Disease dynamics picturing
Disease dynamics picturing of antinuclear autoimmunity involved COVID-19 was profiled by a representative case study. A 49-year-old woman was admitted on Feb 6, with 2-day history of fever, fatigue and intermittent dry cough, SARS-CoV-2 infection was confirmed by RT-PCR test of pharyngeal swab specimen. She stated 10-year hypertension history but denied any autoimmune diseases or other comorbidities. The thoracic CT imaging exhibited no sign of COVID-19 on Feb 5, but started to show multiple ground-glass opacities on Feb 9, especially in subpleural area. She progressed rapidly to acute respiratory distress syndrome (ARDS) and was transferred to ICU immediately on Feb 12. The ARDS progressed further and reached peak on Feb 14, ventilator was applied promptly. With intensive care and massive use of corticosteroid (total 2500 mg), immunoglobulin, antibiotics and other essential treatments, she gradually recovered with RNA turning negative since Feb 21 with a solo positive result in the middle on Feb 27, and eventually was discharged on Mar 11 (Figure 4, schemes are to scale).

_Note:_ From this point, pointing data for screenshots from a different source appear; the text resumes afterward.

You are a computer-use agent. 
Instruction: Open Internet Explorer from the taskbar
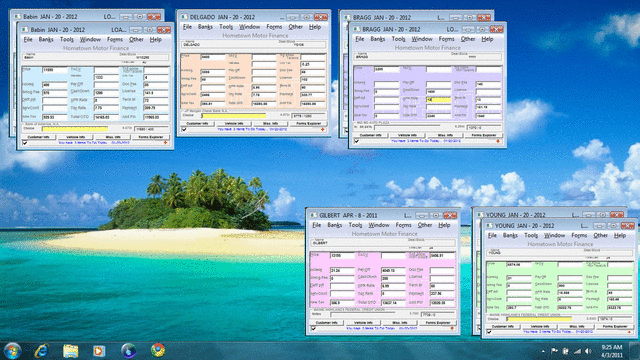41,351
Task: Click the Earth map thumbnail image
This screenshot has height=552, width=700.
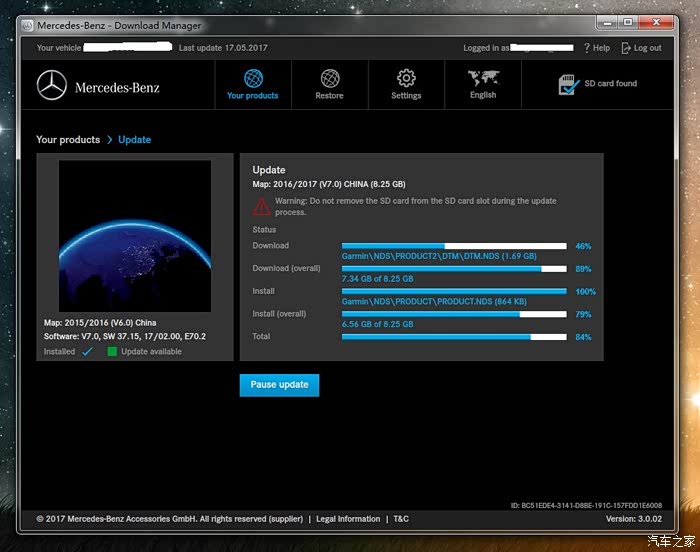Action: point(135,236)
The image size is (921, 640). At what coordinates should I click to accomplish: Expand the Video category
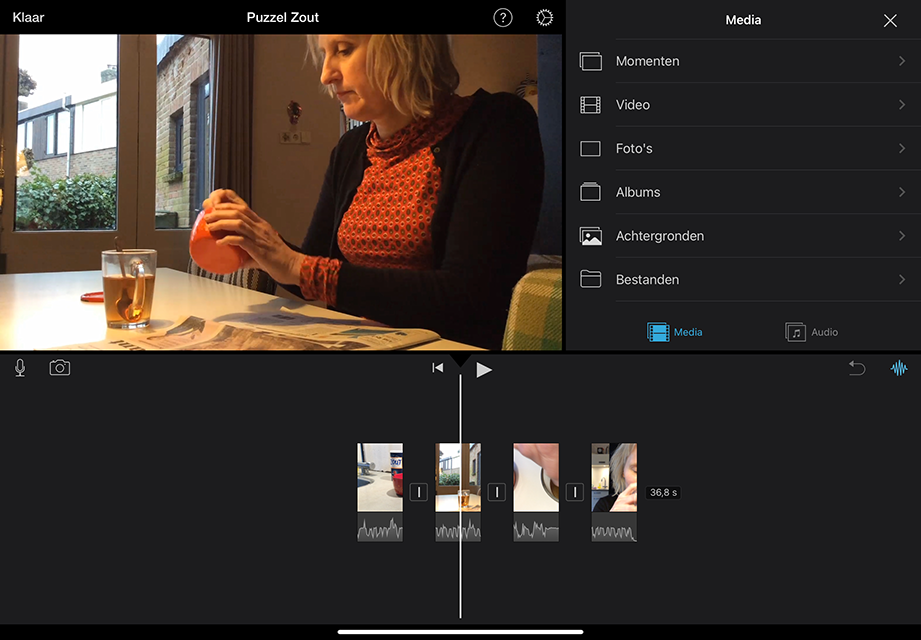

The patient was detected presence of multiple serous antinuclear antibodies with positive ANA IgG, anti-SSA/Ro-52 and anti-AMA-M2 on Feb 10, which was only 6 days after onset of symptoms, 2 days before the initiation and 4 days before the peak of ARDS. The timing was as early as other sensitive inflammation indicators such as Interlukin-6 (IL-6) and Serum Amyloid A (SAA) which reached peaks as early as Feb 10 with the amount of 12.37 folds and 12.63 folds of ULN (upper limit of normal), respectively. C-reactive protein (CRP) and D-dimer followed, both reaching peaks on Feb 15 with 17.03 folds and 9.63 folds of ULN, respectively. Lactic dehydrogenase (LDH) acted much slower, peaking on Feb 20 with 1.85 folds of ULN. As myocardial damage indicators, creatine kinase-MB (CK-MB) elevated preceding to CK, peaking on Feb 20 with 2.00 folds of ULN, 2 days before CK’s. The antinuclear antibodies still stayed positive with ANA IgG, anti-SSA/Ro-52, anti-SSA/Ro-60 and anti-PR3-ANCA on Feb 24 when a post-remission aggravation of disease occurred, and all turned negative on Mar 9 when disease recovered. Since the onset of symptoms, lymphocytes had kept dropping until Feb 15 reaching nadir (0.23 folds of LLN (lower limit of normal)), coincident with the ARDS peak. Eventually, most indicators went down to around baseline except SAA when disease recovered (Figure 4, Supplementary table 5).